[Entries provided]:

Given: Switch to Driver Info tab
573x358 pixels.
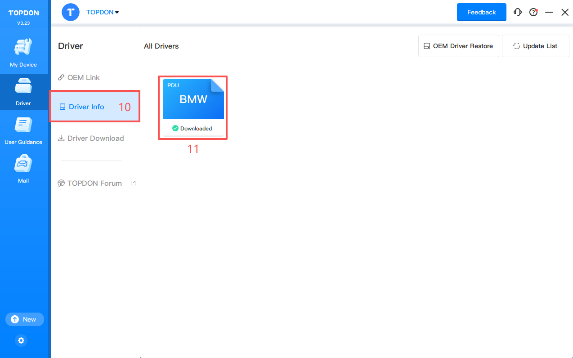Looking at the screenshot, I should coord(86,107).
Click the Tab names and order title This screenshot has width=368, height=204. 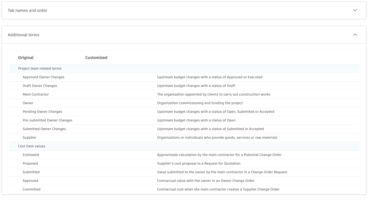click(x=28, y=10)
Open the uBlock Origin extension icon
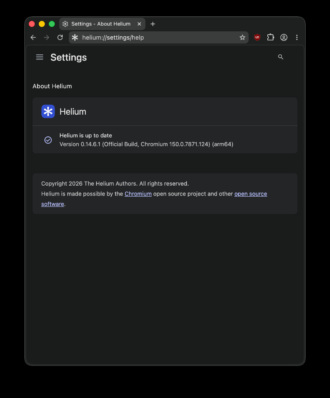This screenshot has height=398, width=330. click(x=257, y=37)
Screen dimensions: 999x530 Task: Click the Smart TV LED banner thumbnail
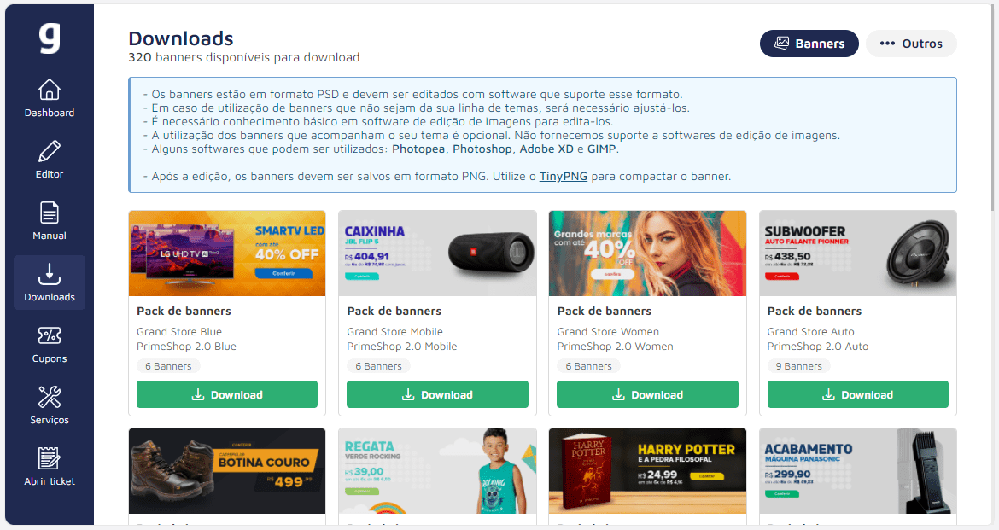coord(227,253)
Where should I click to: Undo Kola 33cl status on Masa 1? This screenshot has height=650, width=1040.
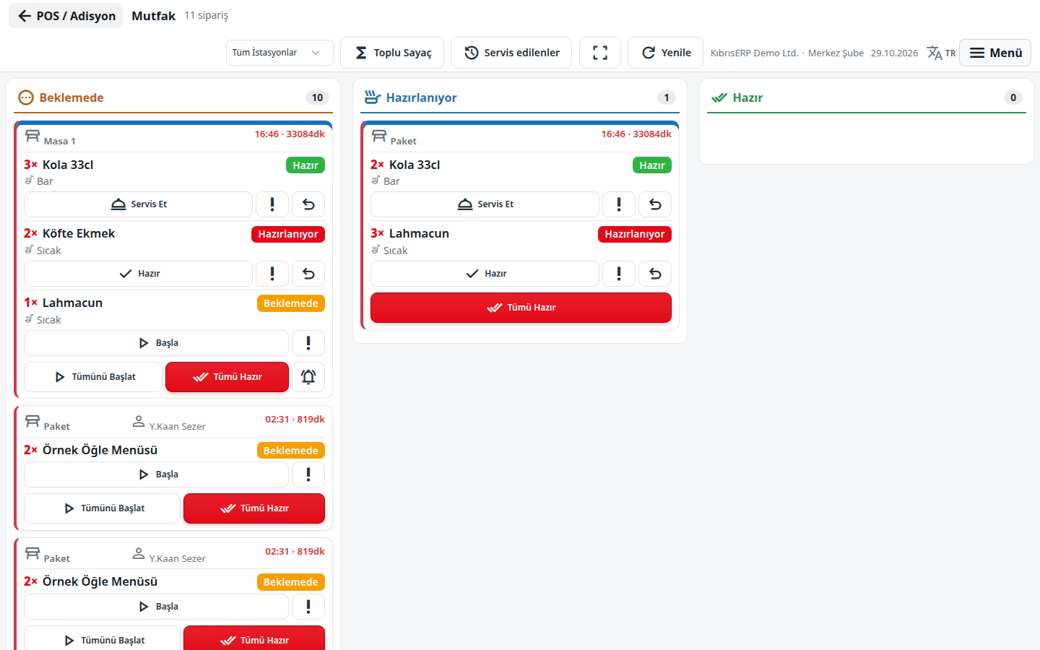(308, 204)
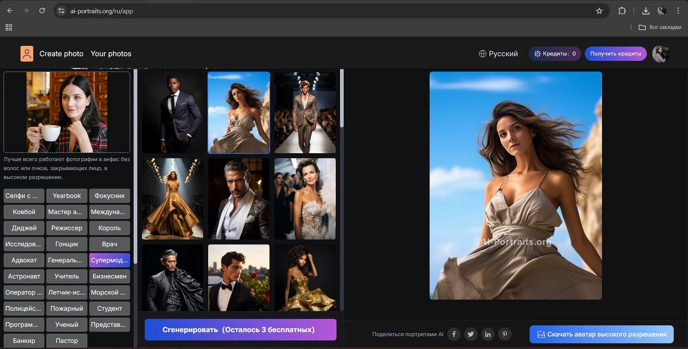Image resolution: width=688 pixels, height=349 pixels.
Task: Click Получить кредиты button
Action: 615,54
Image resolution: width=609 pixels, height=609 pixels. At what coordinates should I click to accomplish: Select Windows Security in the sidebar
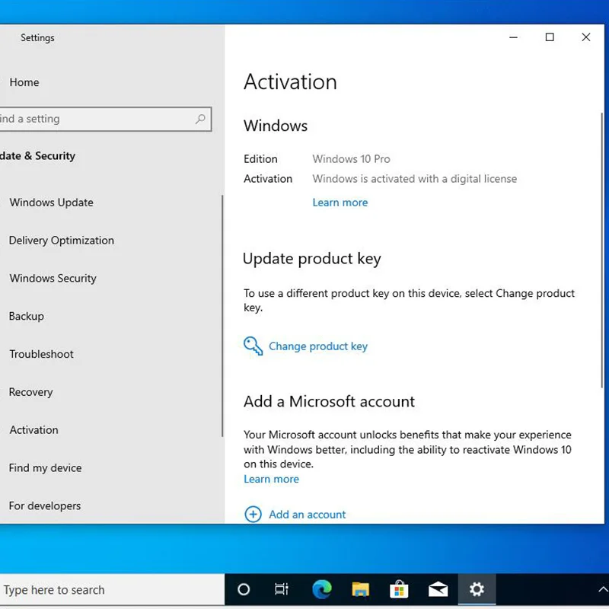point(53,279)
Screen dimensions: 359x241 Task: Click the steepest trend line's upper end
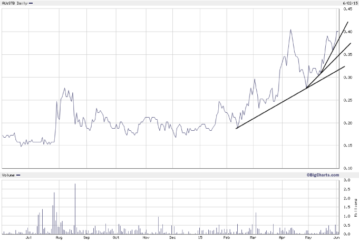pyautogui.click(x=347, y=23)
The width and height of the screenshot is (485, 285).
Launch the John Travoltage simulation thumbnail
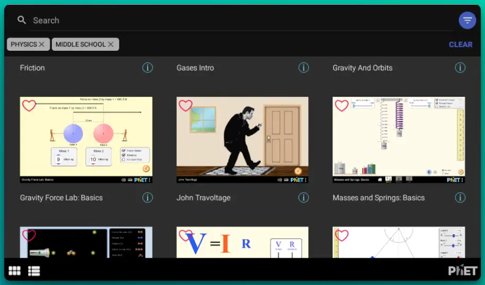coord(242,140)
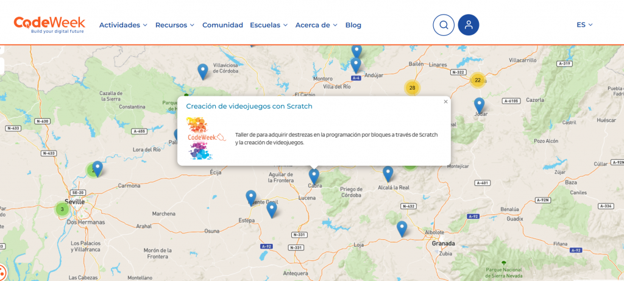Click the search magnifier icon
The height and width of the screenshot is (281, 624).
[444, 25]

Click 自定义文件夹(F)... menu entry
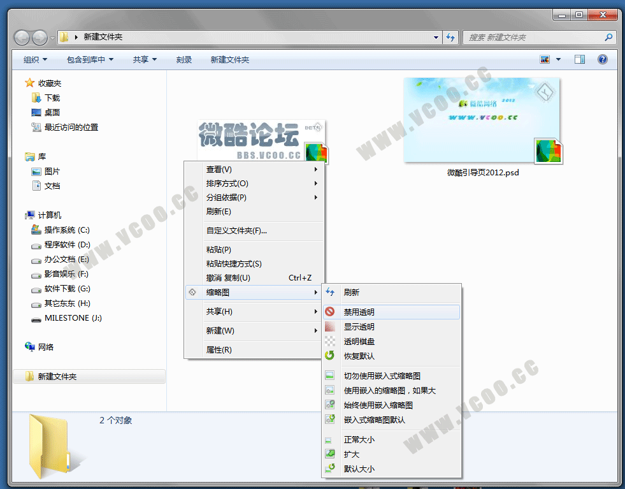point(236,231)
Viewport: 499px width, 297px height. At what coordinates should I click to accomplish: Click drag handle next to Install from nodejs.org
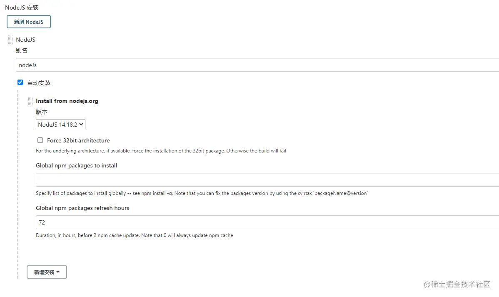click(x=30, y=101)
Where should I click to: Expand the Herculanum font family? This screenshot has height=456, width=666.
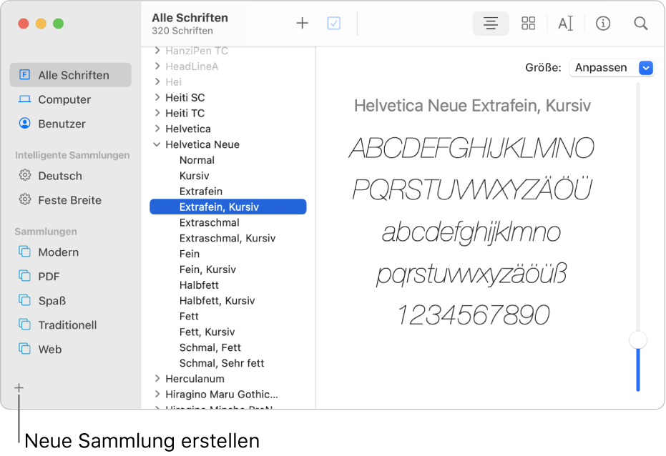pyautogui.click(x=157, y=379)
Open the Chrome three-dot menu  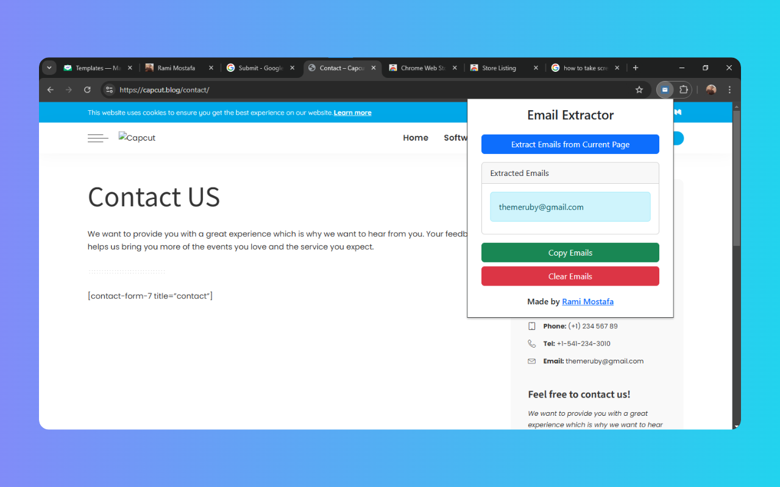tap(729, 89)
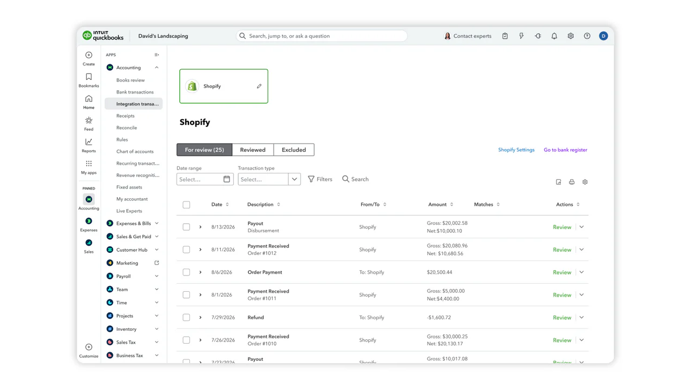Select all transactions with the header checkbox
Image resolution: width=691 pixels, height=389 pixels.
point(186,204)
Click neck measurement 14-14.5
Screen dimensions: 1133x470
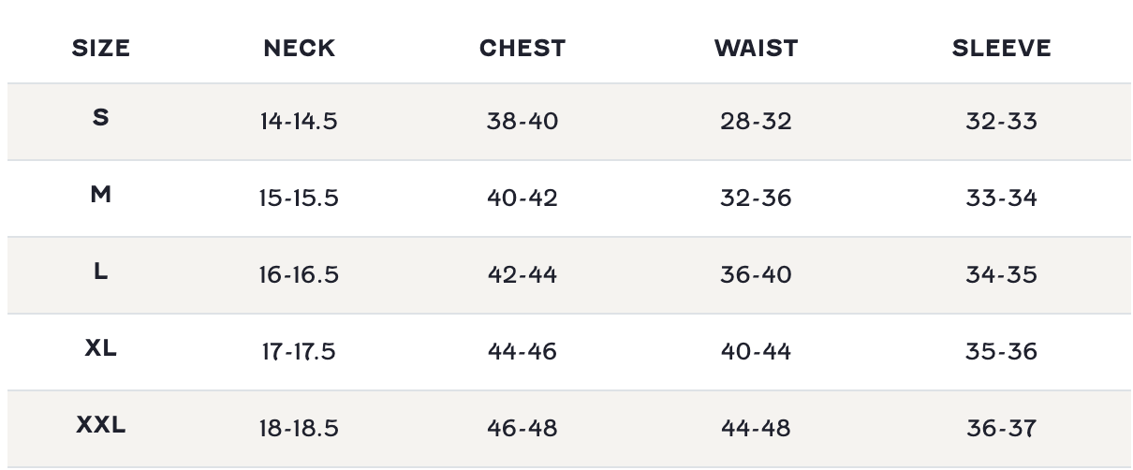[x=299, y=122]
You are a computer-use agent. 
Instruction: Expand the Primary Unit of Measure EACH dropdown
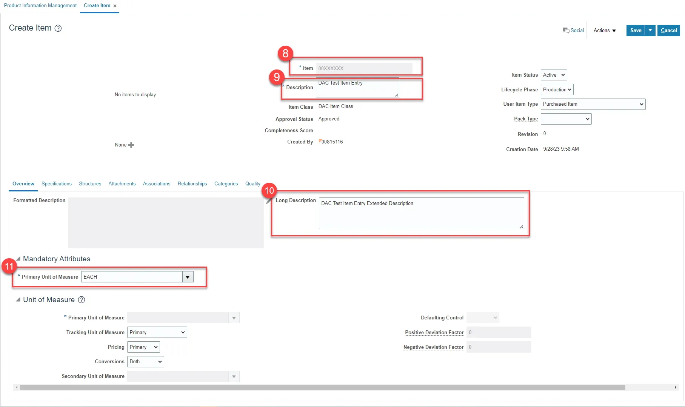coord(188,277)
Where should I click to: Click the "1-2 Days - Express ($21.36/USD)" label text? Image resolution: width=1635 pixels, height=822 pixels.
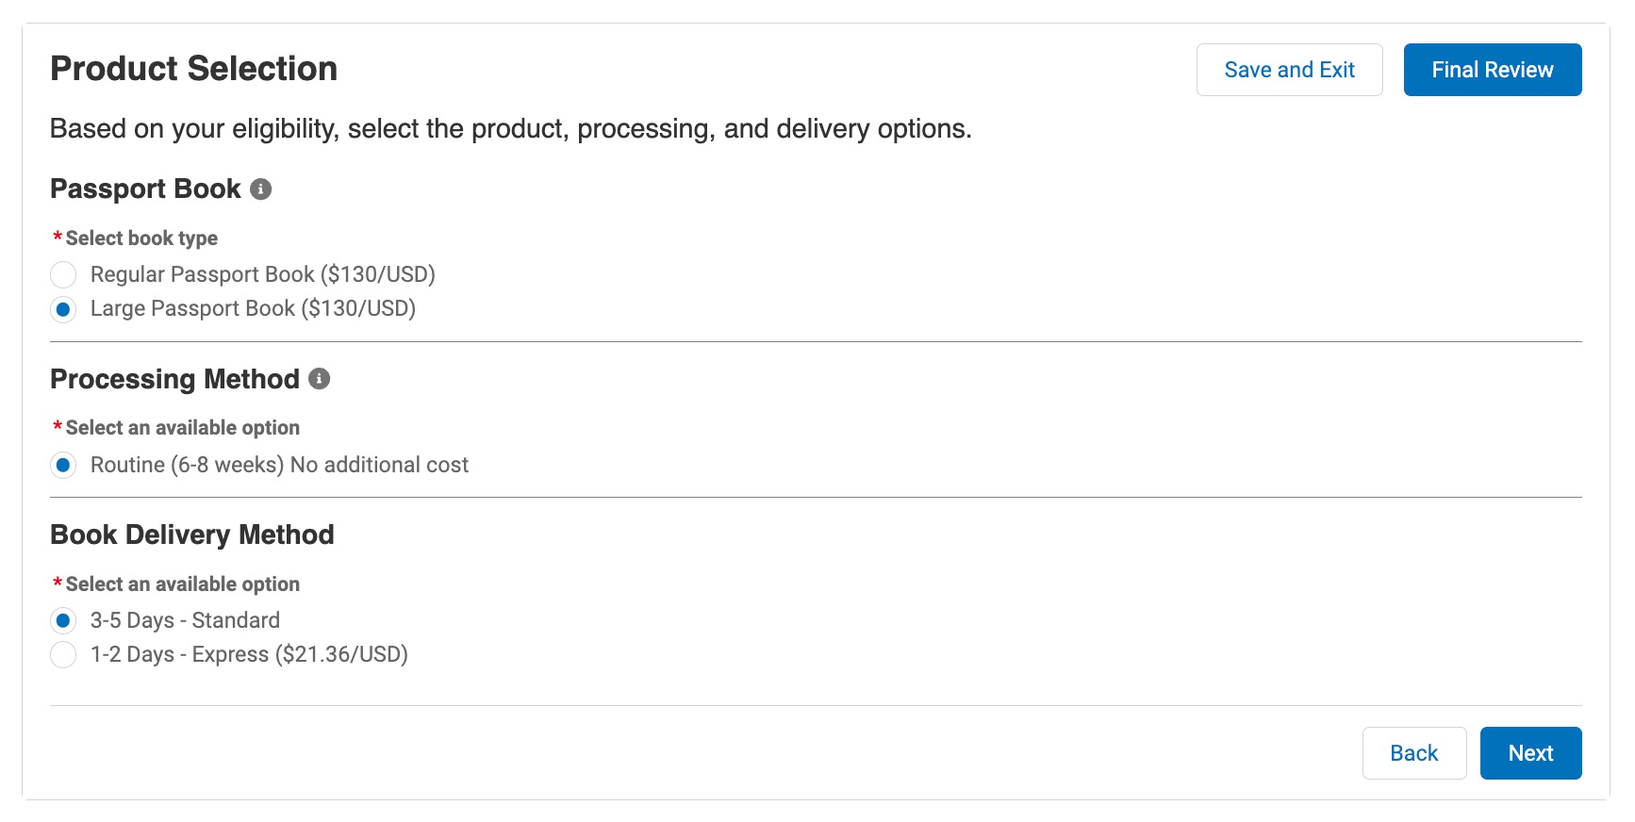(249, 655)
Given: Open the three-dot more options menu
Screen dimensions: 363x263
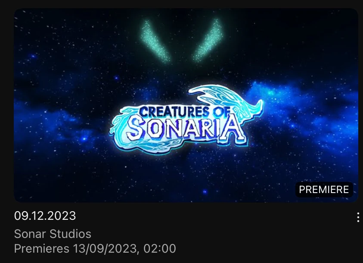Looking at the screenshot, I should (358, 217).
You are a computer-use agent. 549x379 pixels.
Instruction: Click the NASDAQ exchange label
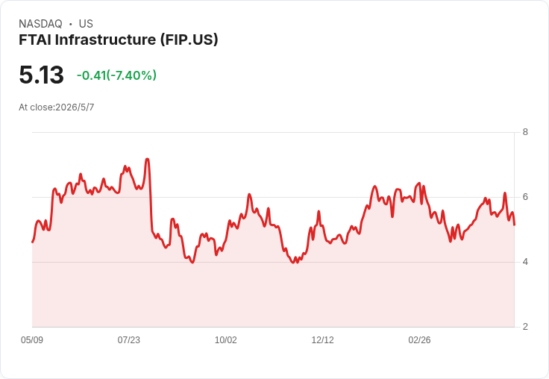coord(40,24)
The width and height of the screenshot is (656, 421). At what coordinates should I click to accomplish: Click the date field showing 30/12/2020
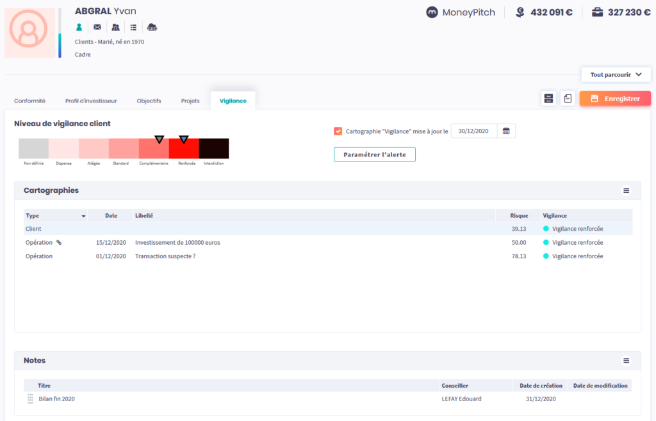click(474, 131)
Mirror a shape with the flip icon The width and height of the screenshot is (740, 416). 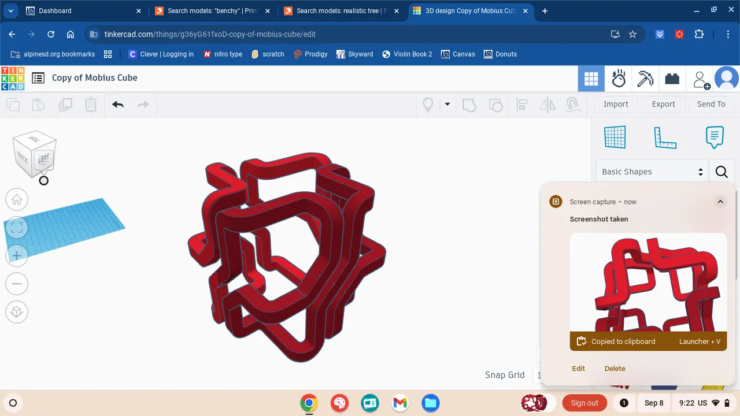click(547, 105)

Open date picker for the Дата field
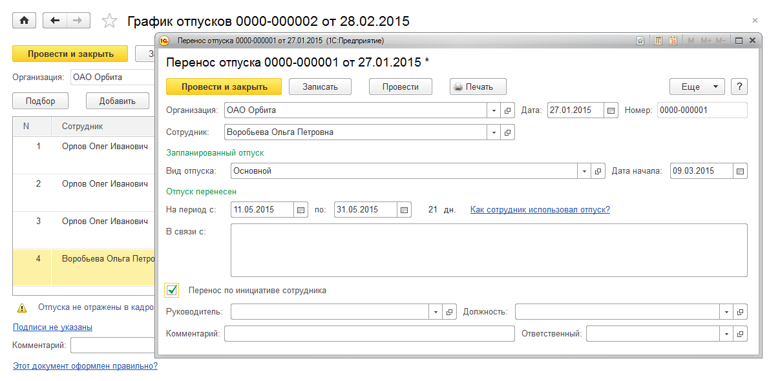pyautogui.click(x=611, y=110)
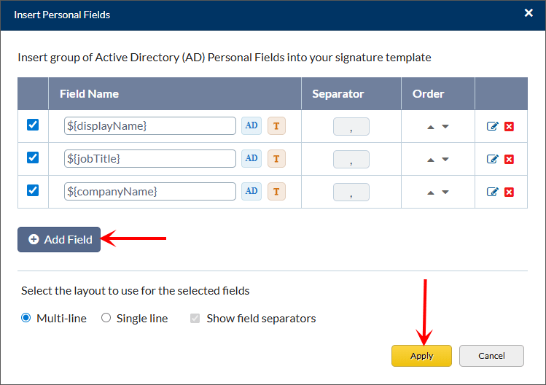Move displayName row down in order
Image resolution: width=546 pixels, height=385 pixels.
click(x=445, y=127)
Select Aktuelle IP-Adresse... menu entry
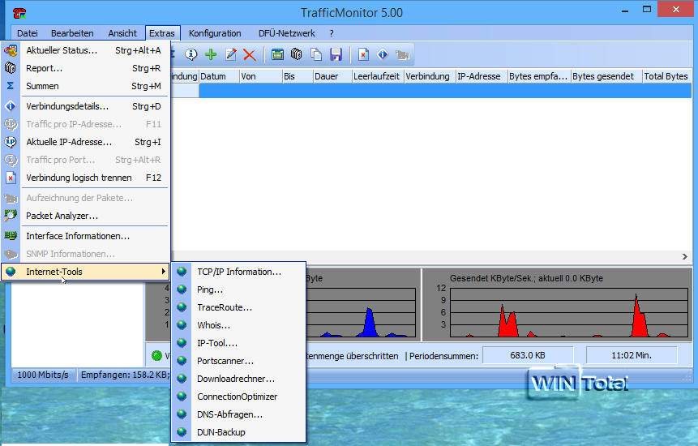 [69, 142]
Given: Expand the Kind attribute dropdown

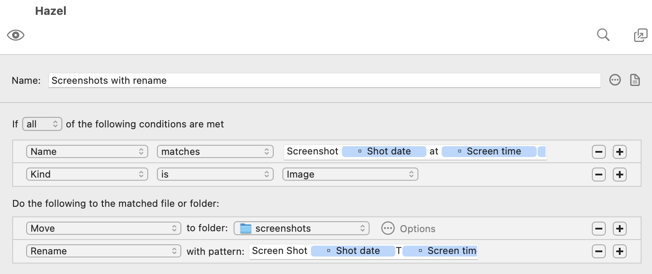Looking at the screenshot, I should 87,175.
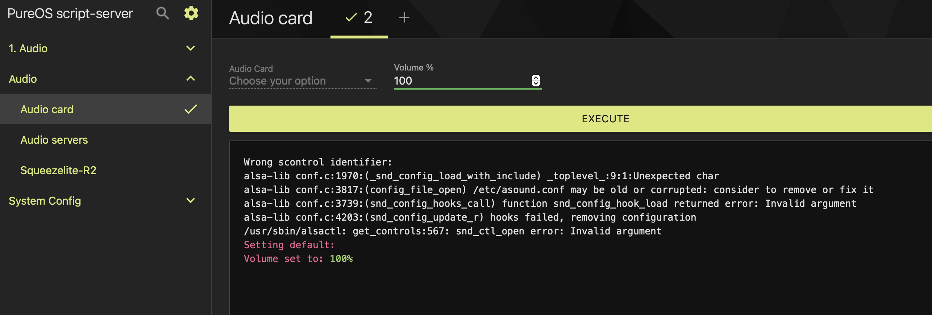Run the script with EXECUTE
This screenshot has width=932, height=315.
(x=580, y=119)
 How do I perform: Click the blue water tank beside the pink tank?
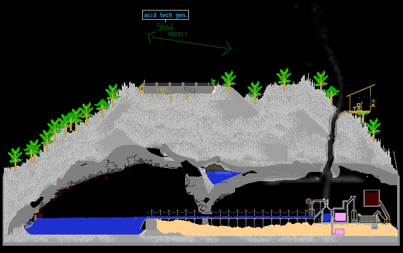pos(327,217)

[Instructions to follow]:
Pick each line holding "computer" out of the entries above and return it.

[Answer to this task]:
You are a computer-use agent. 
You are a computer-use agent. 549x379 pixels.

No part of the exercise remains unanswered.